Learning and Play Styles in Open-Ended Games for Learning

This research deals with the analysis of learning behavior and play styles in games for learning. In authentic and complex game-based learning environments, also known as open-ended games, everyone has methods and preferences of their own for solving problems. It is important to know how learners approach problems and how their learning progresses in order to support them well and to provide an individual and effective learning experience for every learner. This research describes how individual learning behavior is analyzed and what consequences such analyses have on the design of innovative games for learning purposes.
In the analysis of learning behavior, the focus lies on cognitive styles which describe behaviors in problem-solving and decision-making environments. There is a special style that has only recently been investigated in classroom environments or in online learning courses with multiple choice questions, namely the impulsive and the reflective style (I/R). Impulsive people tend to react much faster than reflective ones but make more mistakes in their choices. In classic learning environments, impulsive learners are trained to re-think and change their behavior into a more reflective approach since the impulsive behavior is considered a weak behavior. However, in game-based learning environments, impulsive behavior is supported by letting learners try out several possibilities without severe consequences if mistakes are made.

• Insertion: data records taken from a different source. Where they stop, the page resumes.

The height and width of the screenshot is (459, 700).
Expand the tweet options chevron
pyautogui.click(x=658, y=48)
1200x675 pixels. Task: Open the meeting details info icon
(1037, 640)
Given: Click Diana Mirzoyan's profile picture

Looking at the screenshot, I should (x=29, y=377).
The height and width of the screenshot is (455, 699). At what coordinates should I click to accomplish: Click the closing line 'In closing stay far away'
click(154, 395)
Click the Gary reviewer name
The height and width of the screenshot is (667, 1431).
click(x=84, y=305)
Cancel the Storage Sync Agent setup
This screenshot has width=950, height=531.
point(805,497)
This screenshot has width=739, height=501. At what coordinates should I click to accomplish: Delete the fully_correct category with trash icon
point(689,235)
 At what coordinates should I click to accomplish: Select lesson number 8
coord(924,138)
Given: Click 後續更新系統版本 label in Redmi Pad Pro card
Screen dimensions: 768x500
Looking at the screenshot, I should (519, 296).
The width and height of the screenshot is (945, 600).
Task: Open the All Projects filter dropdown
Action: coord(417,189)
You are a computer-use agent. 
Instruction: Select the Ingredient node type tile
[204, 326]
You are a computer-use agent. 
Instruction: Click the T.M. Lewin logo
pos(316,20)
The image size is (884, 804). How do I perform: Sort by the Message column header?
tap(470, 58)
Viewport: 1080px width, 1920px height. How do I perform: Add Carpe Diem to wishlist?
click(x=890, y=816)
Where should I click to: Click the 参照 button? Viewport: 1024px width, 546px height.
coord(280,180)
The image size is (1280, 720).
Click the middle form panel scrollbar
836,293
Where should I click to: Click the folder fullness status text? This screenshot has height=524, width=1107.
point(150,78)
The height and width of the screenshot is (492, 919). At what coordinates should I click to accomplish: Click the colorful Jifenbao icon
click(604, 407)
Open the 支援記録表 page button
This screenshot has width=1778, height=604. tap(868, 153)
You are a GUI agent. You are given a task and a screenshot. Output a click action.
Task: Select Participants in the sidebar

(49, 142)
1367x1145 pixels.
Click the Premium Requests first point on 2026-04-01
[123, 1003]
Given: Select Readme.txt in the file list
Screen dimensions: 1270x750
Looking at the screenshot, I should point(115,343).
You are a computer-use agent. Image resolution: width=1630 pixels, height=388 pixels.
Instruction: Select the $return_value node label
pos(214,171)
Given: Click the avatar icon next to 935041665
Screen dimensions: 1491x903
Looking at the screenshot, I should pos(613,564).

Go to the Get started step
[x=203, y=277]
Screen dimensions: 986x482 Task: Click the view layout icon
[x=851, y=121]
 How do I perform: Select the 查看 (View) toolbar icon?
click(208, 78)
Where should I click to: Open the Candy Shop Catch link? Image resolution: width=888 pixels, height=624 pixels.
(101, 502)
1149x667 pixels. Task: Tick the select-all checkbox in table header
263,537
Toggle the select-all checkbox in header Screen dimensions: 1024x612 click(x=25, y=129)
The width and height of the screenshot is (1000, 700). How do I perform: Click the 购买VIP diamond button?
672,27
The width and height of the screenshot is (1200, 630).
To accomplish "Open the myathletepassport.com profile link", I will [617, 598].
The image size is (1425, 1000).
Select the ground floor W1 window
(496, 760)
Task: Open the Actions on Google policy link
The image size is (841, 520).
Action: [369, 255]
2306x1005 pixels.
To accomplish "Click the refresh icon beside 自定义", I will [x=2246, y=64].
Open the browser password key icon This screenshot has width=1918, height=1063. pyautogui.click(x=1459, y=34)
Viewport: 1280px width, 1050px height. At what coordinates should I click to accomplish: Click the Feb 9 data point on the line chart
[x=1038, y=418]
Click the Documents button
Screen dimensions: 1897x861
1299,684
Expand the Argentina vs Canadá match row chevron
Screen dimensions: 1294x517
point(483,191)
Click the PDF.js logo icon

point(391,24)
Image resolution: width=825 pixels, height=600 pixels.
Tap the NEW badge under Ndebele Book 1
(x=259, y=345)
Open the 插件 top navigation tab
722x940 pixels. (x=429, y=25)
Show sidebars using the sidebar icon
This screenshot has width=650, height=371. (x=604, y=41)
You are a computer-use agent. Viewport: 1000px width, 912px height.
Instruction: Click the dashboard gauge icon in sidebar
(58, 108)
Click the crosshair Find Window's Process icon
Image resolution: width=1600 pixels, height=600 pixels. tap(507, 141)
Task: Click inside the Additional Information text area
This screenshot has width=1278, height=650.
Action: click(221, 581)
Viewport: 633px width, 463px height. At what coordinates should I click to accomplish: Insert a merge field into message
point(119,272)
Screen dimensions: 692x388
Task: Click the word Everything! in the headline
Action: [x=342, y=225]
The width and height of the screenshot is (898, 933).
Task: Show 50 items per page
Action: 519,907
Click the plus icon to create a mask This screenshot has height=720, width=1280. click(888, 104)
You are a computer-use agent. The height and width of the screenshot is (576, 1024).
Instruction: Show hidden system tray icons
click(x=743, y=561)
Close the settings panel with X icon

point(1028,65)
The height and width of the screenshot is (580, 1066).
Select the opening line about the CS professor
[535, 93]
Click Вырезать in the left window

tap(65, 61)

This approach is applied in the strategy and simulation game “Hortus”. It is a new game, specifically developed for the analysis of impulsive and reflective behavior. The game is played online and is strongly related to games like Sim City or Civilization that are very popular as classroom games. Its main distinction from those games is that it is somewhat simplified in order to properly analyze learning behavior. The commercial games are yet too complex for testing our approach. The analysis is conducted with a mixed method. The majority of user data is collected implicitly through the online game. The results are to provide quantitative information regarding learning behavior. Qualitative methods are to reveal user information that cannot be collected implicitly. This qualitative method is based on think-aloud protocols.
Depending on the respective play style, individual learning progress is led in a totally different direction than that intended by the designers. Therefore, it is crucial to know how people might play the game and be aware of different behaviors. According to the results of this research, a new kind of game for learning is planned that adjusts specific elements in the game system in order to lead to the intended learning goals.